Recopiez mot pour mot le passage de l'extrait sur la décision de la CNLC qui s'ouvre sur les mots contenant « a.       La décision » et se termine par « principes d’équité procédurale? ».

**Extrait fourni:**
★ ★ ★

II.        Questions en litige

[15]           Les questions en litige dans la présente demande sont les suivantes :

a.       La décision de la CNLC était‑elle raisonnable?

b.      Pour rendre cette décision, la CNLC a‑t‑elle enfreint la Charte ou les principes d’équité procédurale?

 

III.       La norme de contrôle

[16]           La norme de contrôle applicable aux décisions prises par la CNLC dans le cadre de l’exercice de son pouvoir discrétionnaire est celle de la décision raisonnable, et la Cour doit faire preuve de retenue devant l’expertise de la Commission en ce qui a trait à l’imposition de conditions aux termes de l’article 134.1 de la Loi sur le système correctionnel et la mise en liberté sous condition, LC 1992, c 20 (la LSCMLC) (Hurdle c Canada (Procureur général), 2011 CF 599, au paragraphe 11, et Gaudreau c Canada (Procureur général), 2011 CF 953, au paragraphe 7, ces deux décisions ayant été confirmées par la Cour d’appel fédérale; Gaudreau c Canada (Procureur général); Hurdle c Canada (Procureur général), 2012 CAF 116).

★ ★ ★

(Entrées de la collection)
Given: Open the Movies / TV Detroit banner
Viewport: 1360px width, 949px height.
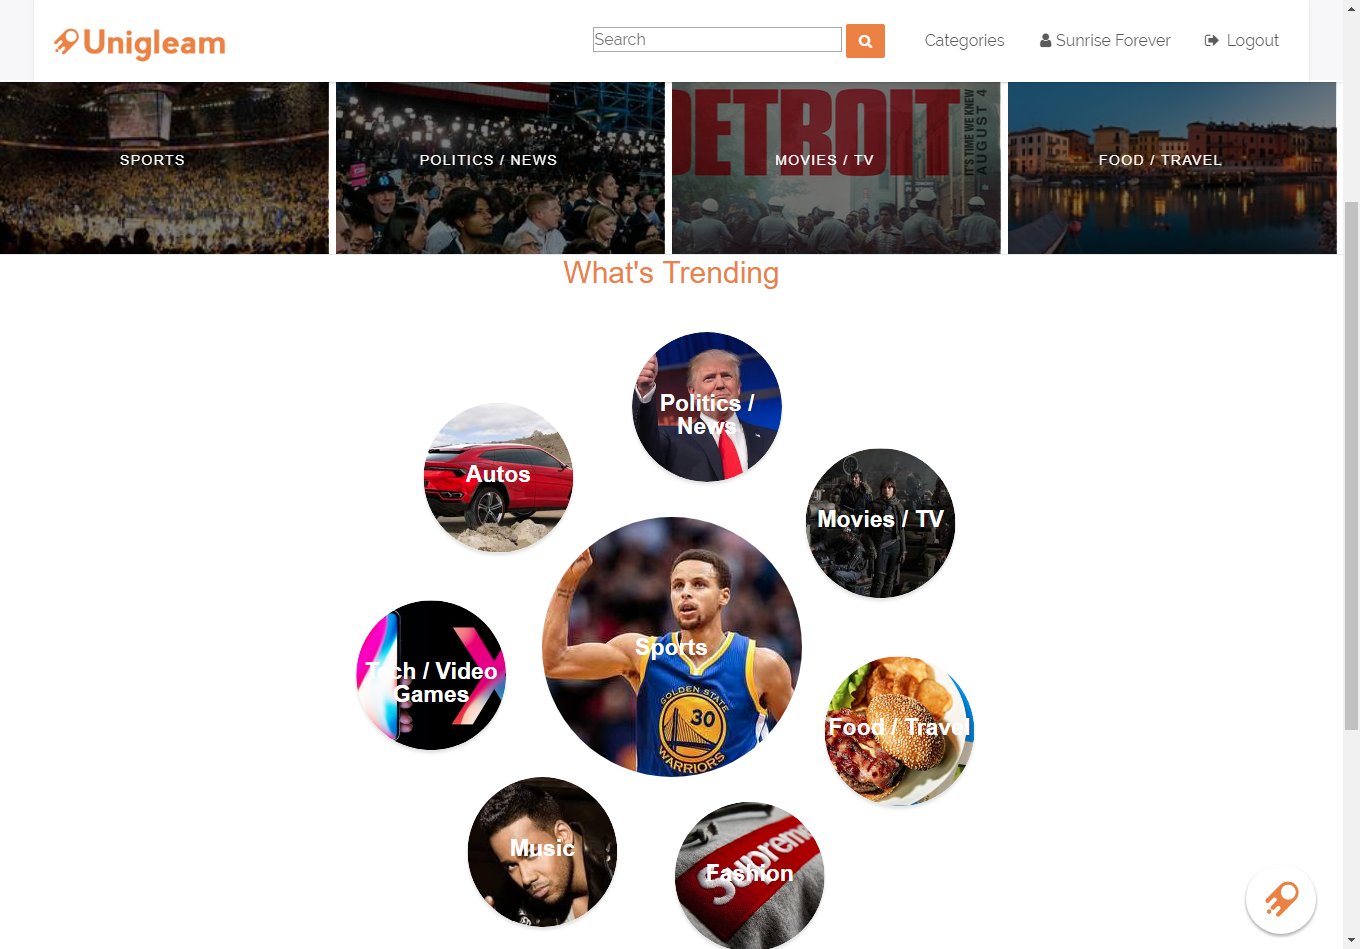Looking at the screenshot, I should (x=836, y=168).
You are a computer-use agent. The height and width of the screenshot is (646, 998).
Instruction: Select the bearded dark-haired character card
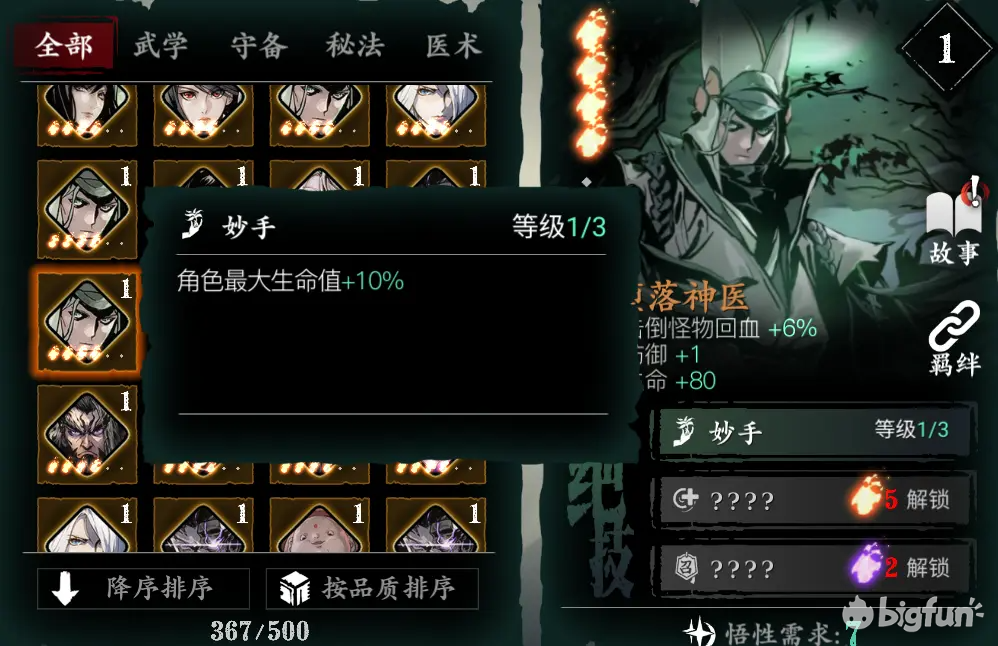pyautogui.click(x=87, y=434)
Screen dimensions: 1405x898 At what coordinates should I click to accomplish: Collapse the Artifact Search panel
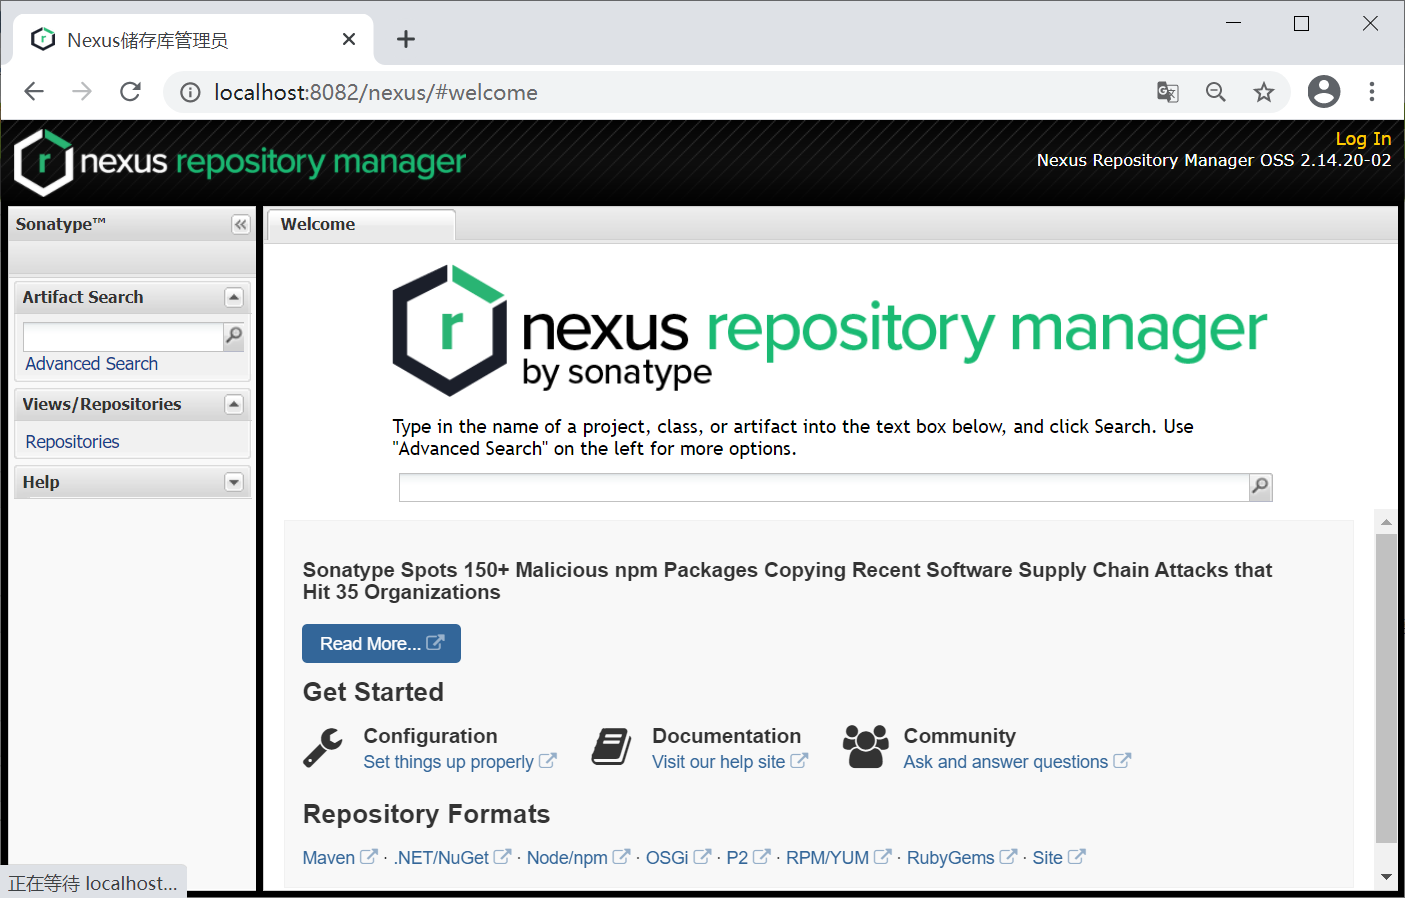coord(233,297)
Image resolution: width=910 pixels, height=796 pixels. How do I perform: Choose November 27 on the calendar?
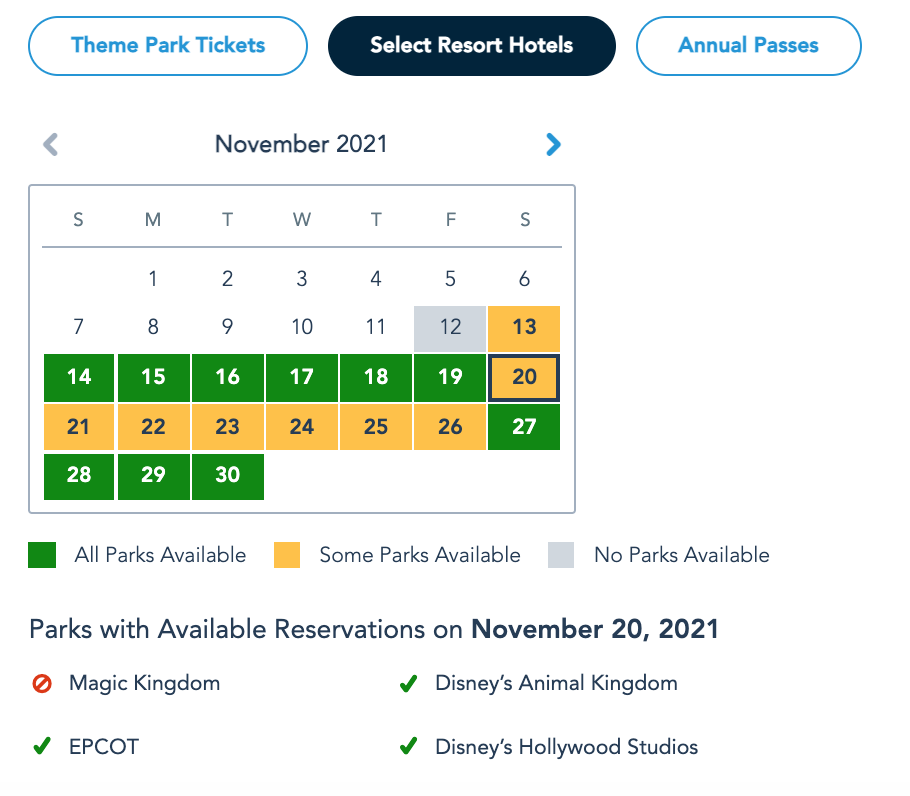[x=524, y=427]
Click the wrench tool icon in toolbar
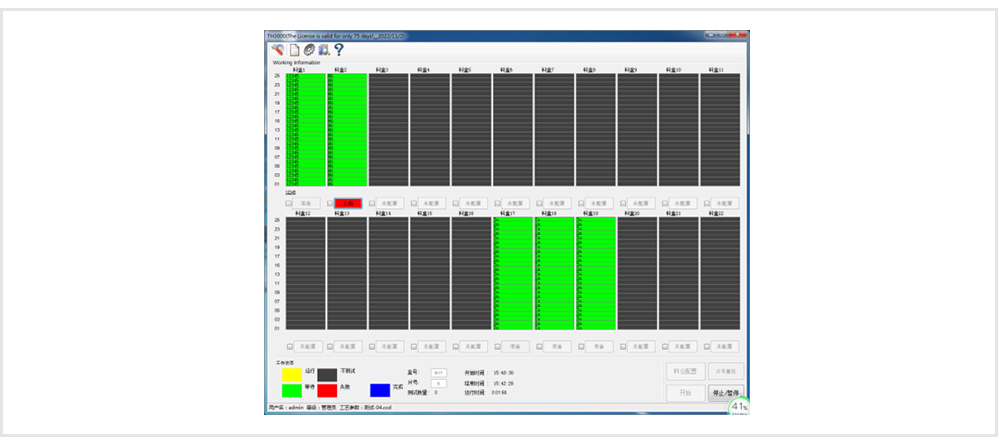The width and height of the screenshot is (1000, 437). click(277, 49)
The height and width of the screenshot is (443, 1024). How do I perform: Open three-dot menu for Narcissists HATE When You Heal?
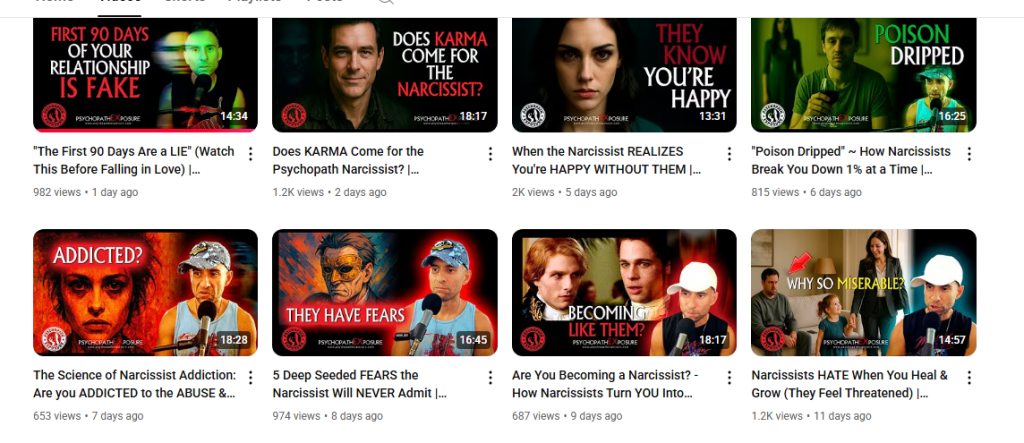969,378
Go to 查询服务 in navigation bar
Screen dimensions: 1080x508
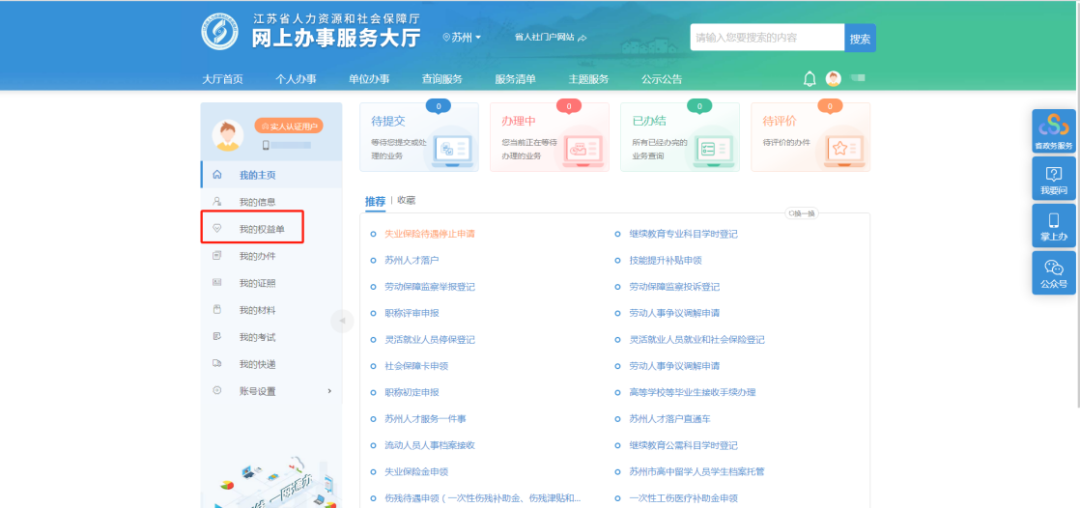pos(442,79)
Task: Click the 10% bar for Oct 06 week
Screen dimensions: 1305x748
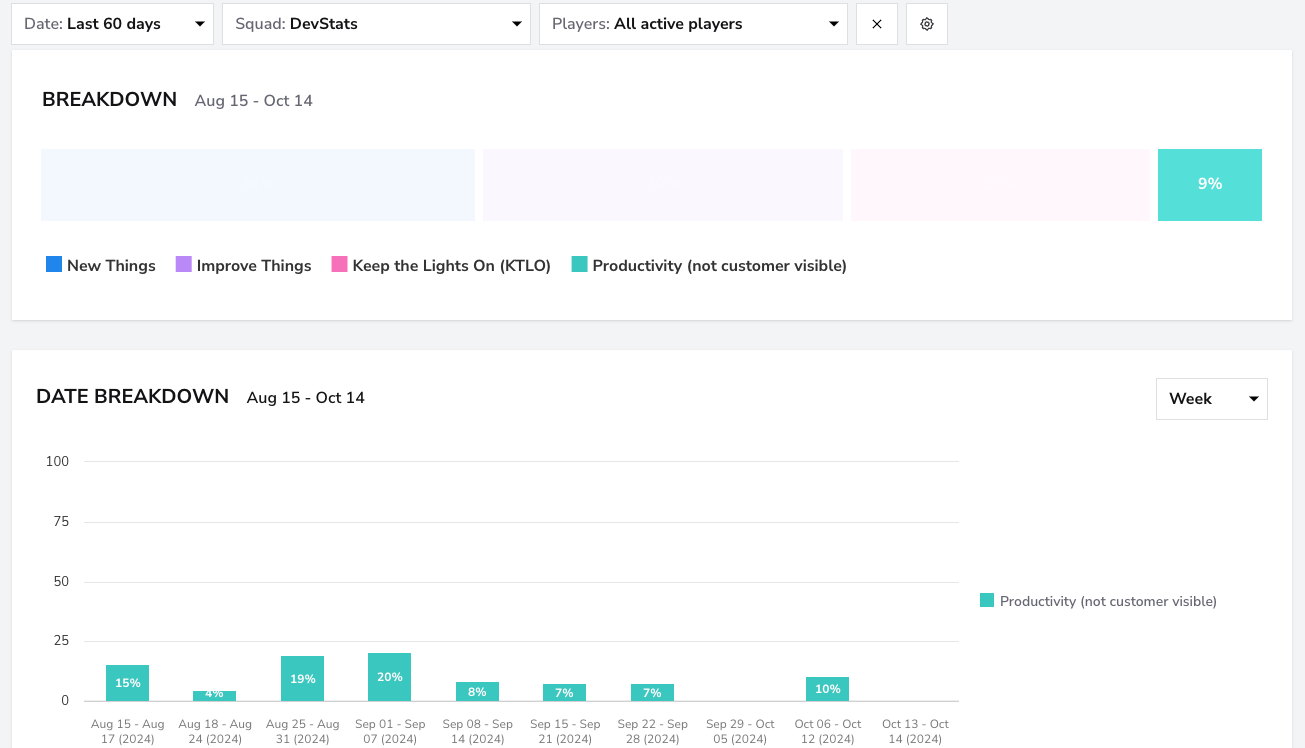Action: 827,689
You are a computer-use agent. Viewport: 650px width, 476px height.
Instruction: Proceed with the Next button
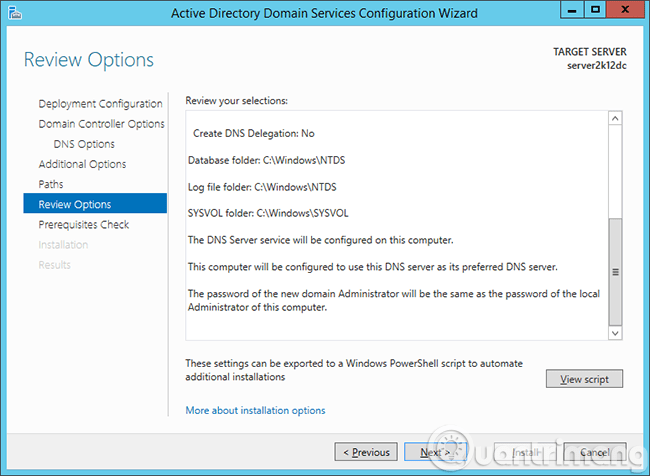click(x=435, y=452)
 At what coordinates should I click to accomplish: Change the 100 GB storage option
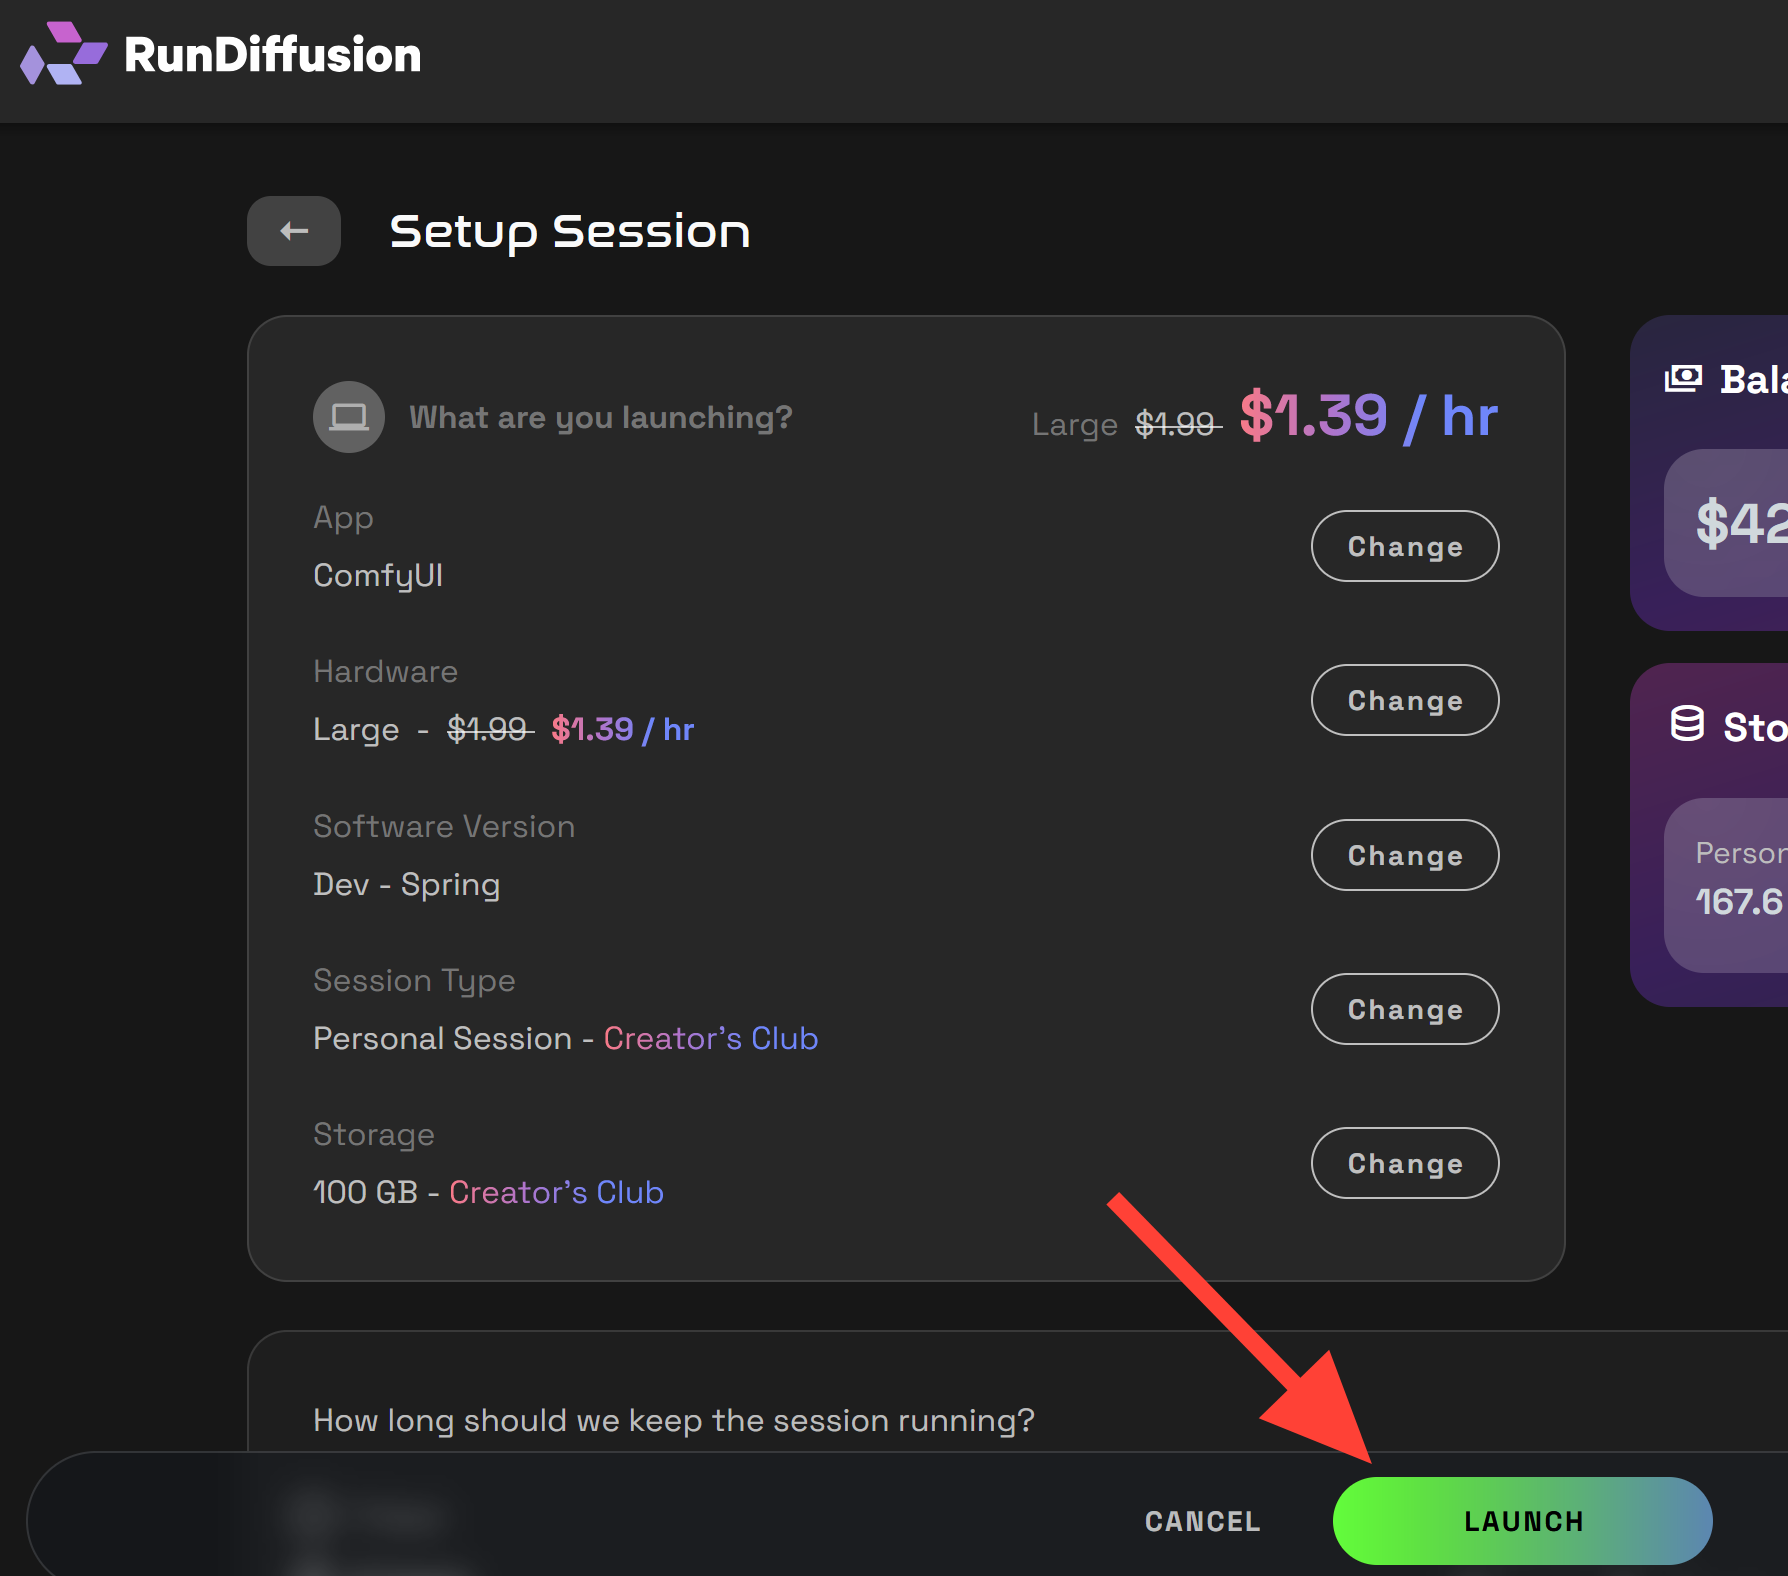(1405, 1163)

★ ★ ★

**Réponse attendue:**
a.       La décision de la CNLC était‑elle raisonnable?

b.      Pour rendre cette décision, la CNLC a‑t‑elle enfreint la Charte ou les principes d’équité procédurale?